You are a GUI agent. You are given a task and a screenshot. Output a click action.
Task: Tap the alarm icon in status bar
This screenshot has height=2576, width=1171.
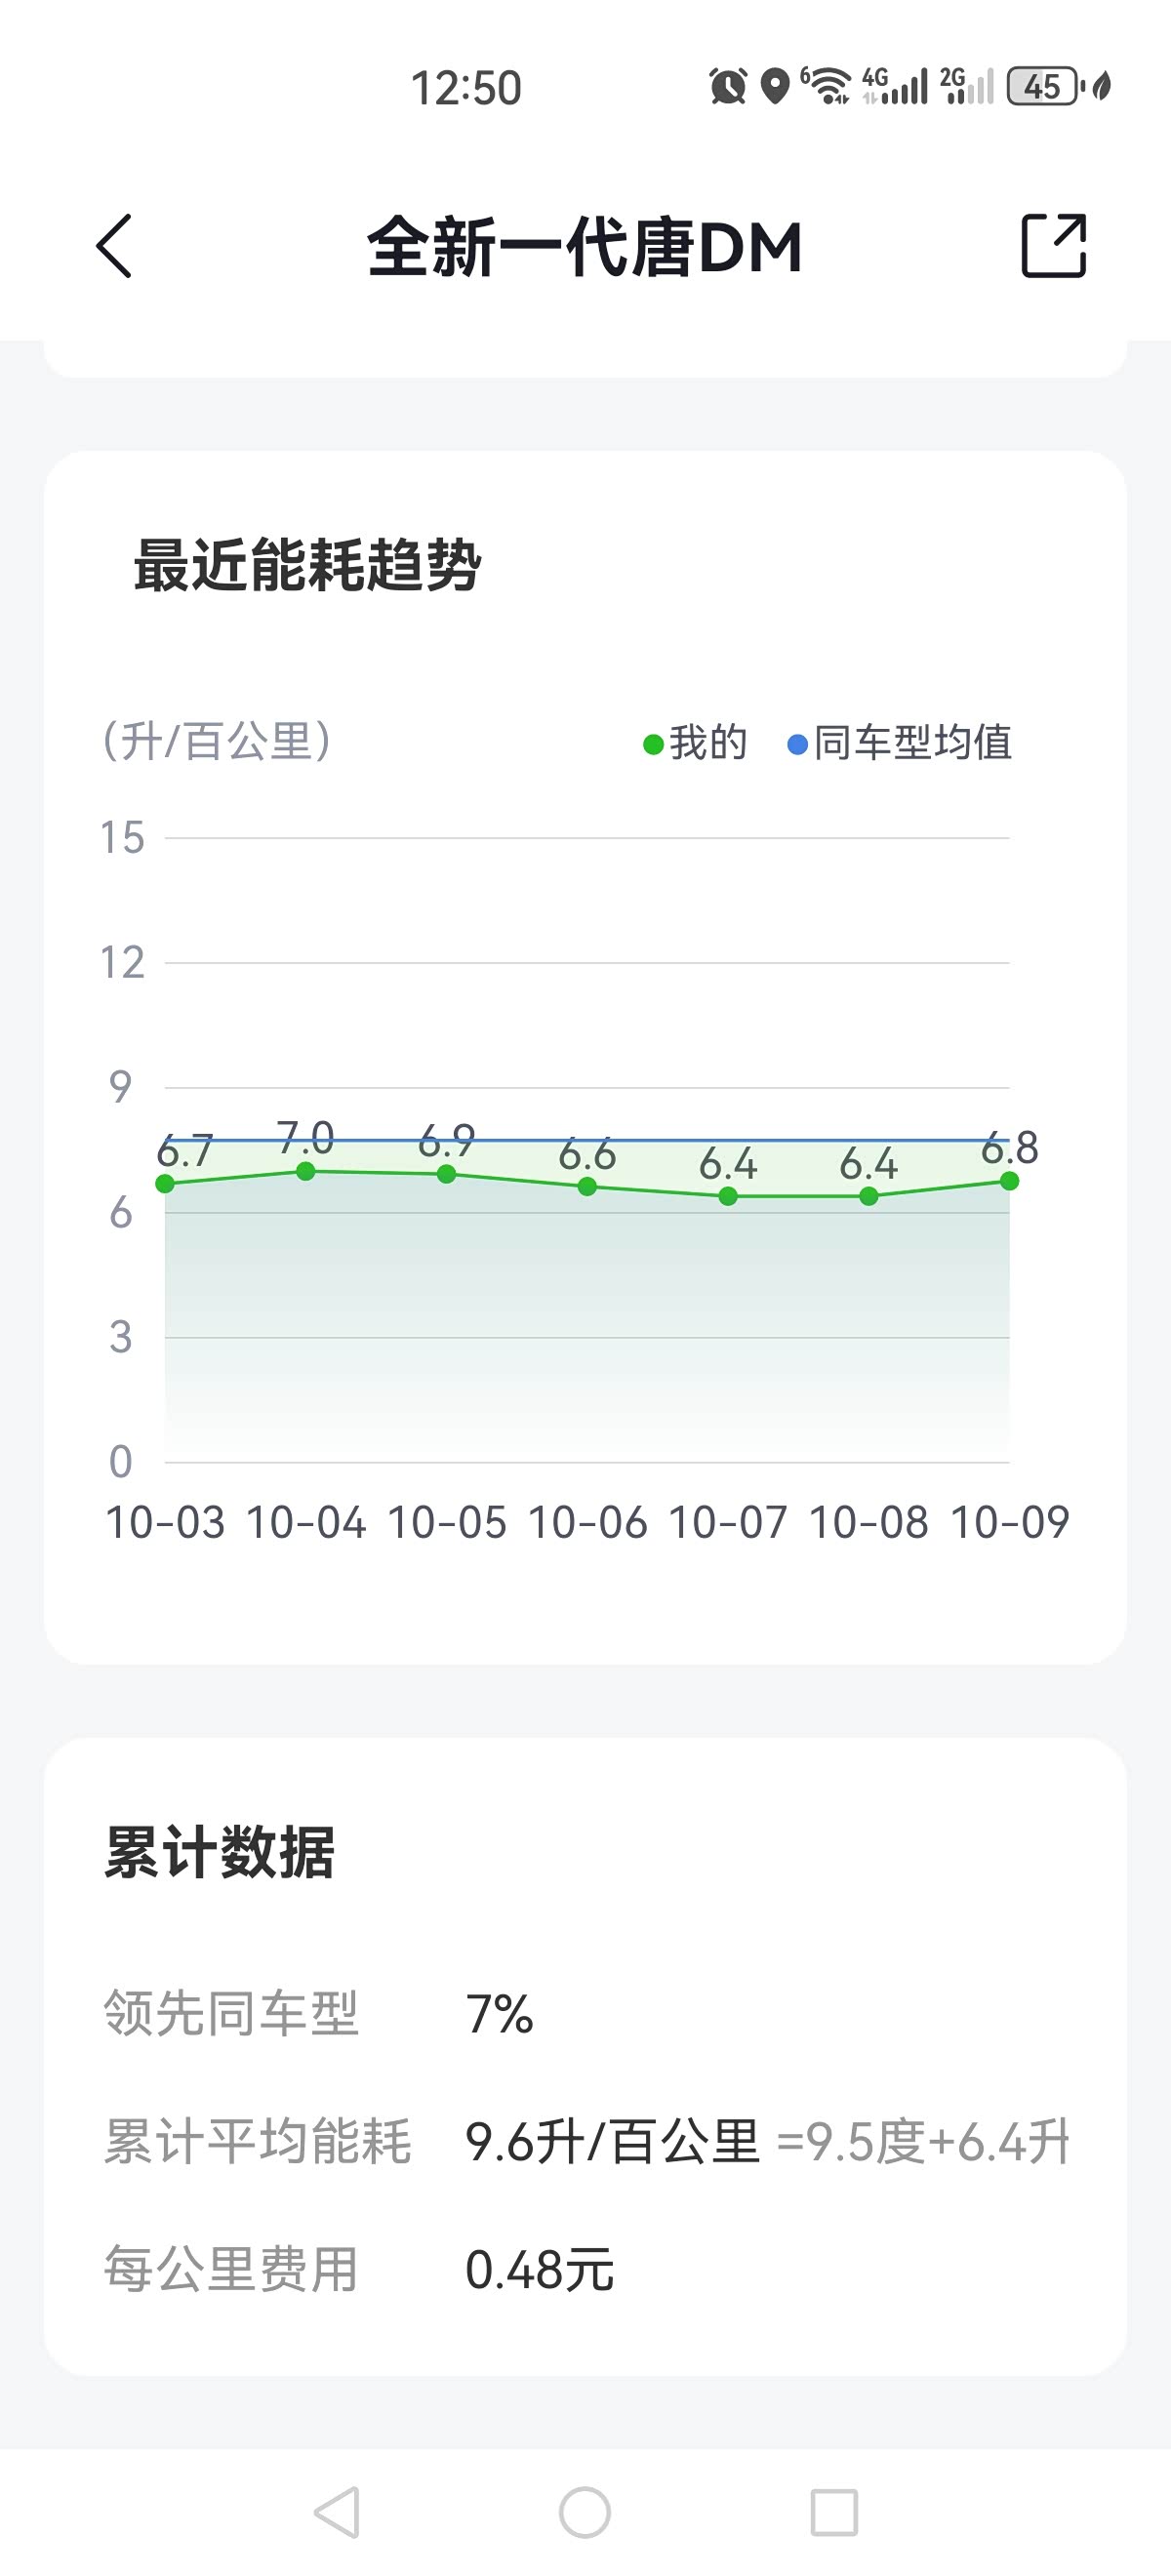[x=728, y=86]
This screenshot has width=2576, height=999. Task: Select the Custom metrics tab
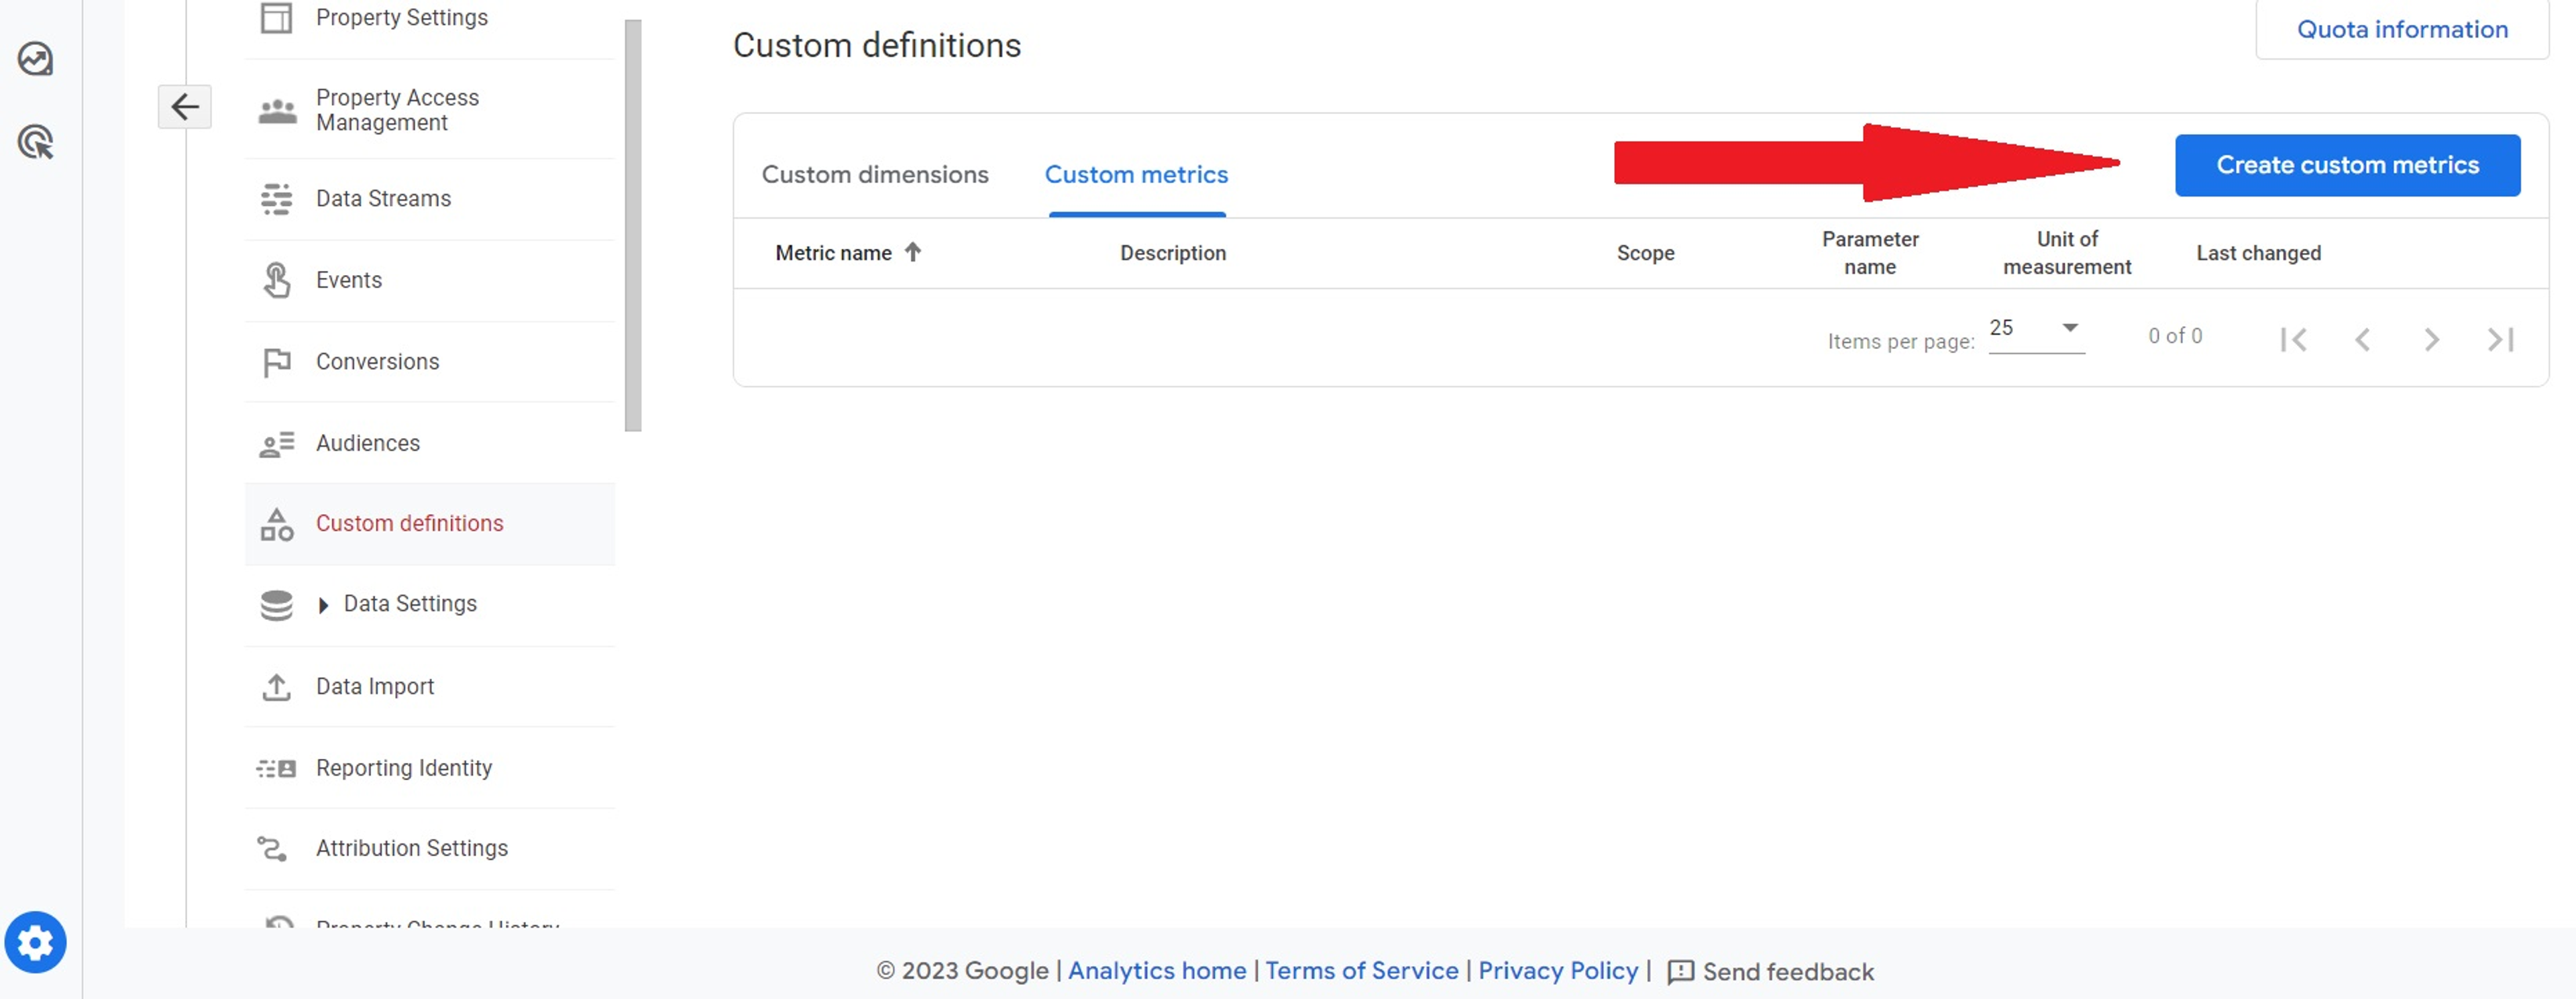[x=1136, y=174]
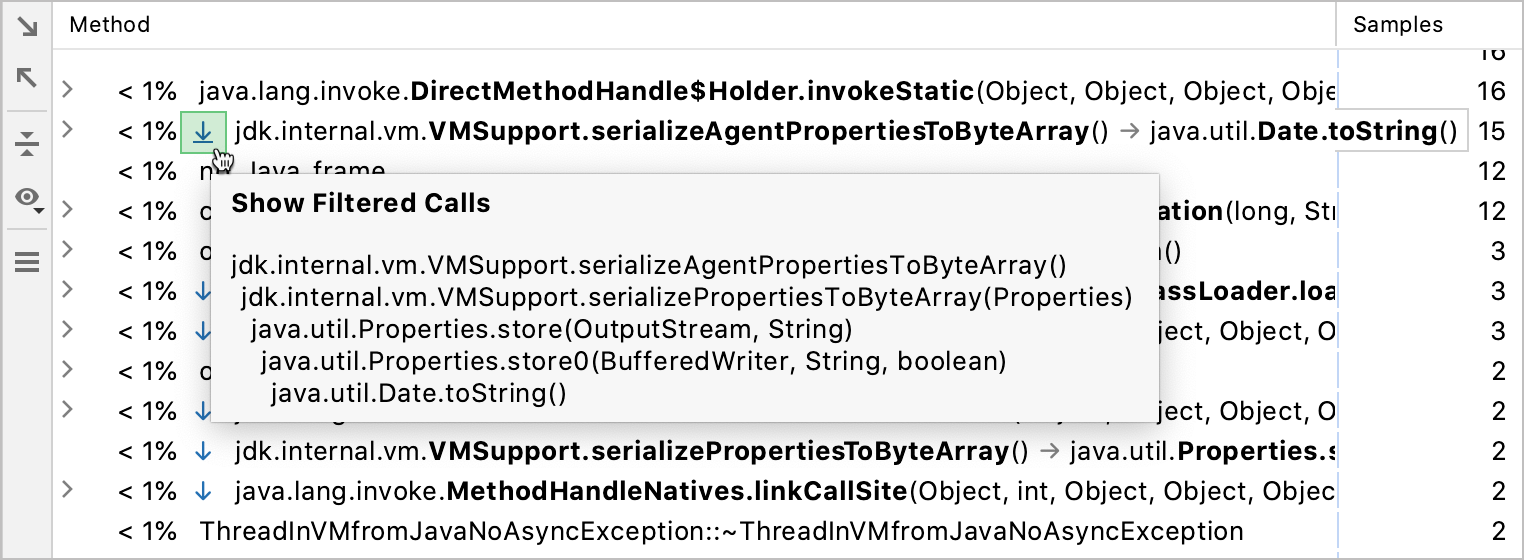This screenshot has width=1524, height=560.
Task: Click the samples count 15 cell
Action: (1490, 132)
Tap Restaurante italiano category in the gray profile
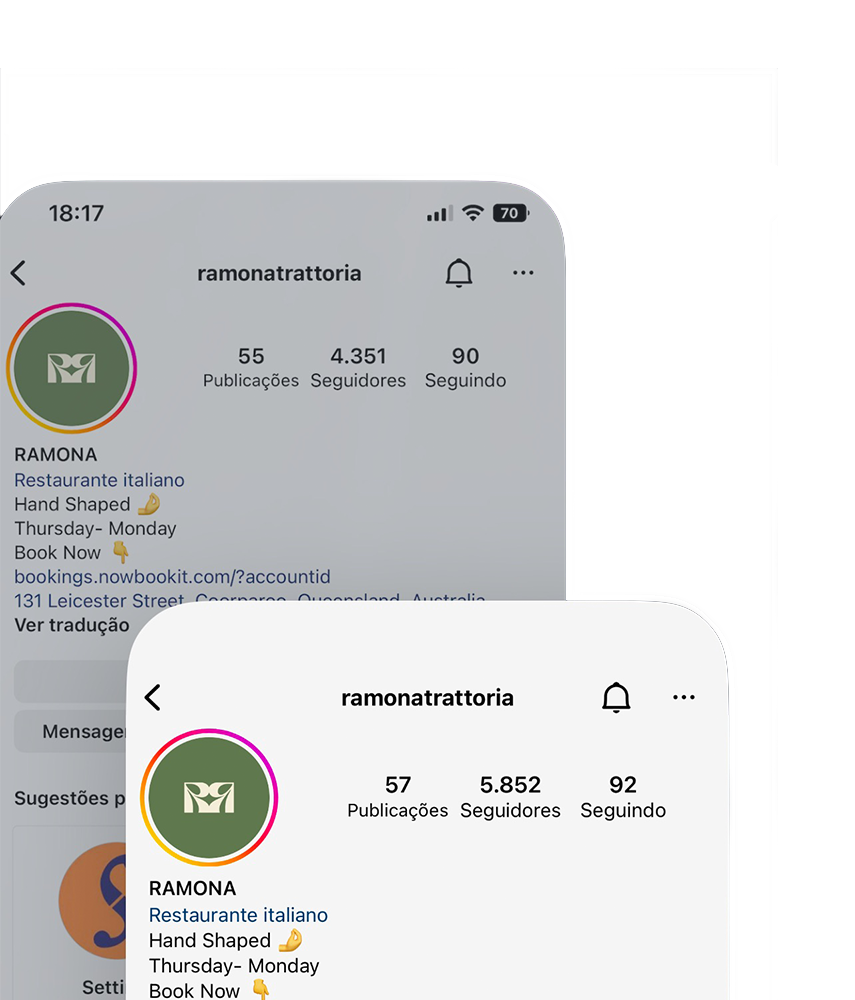The image size is (855, 1000). point(99,480)
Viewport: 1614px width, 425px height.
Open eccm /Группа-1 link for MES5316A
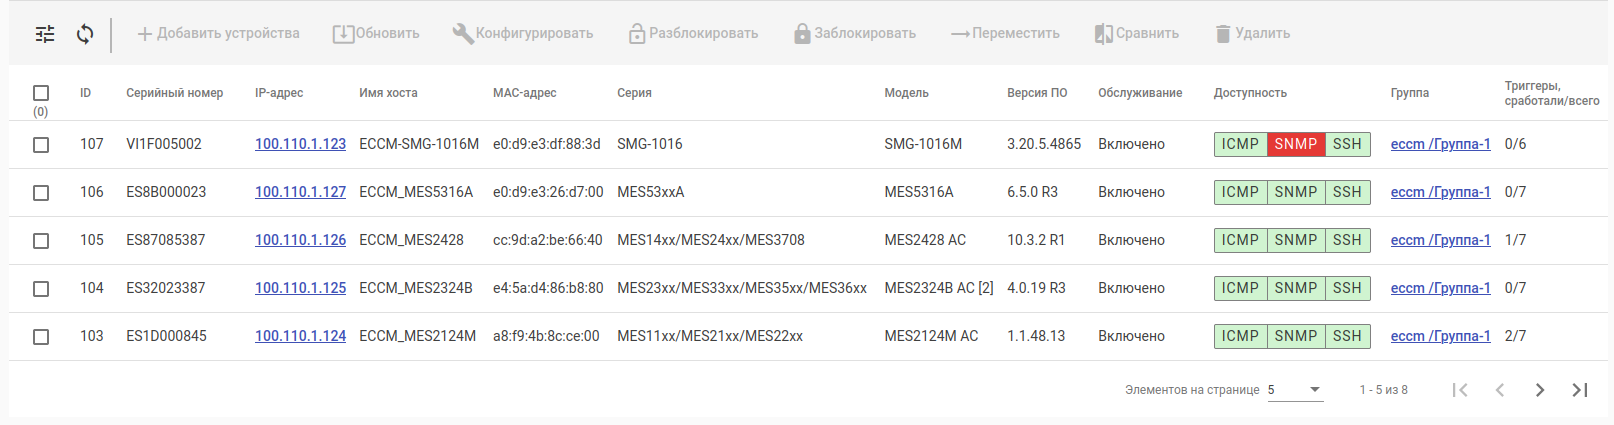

==*==

» Work to complete
From the line containing "Tap Restaurante italiano" through the last line of the records, both included, output those lines exactly and nothing else; skip the pictures.

» Written response
Tap Restaurante italiano category in the gray profile
The image size is (855, 1000). point(99,480)
Viewport: 1614px width, 425px height.
Open eccm /Группа-1 link for MES5316A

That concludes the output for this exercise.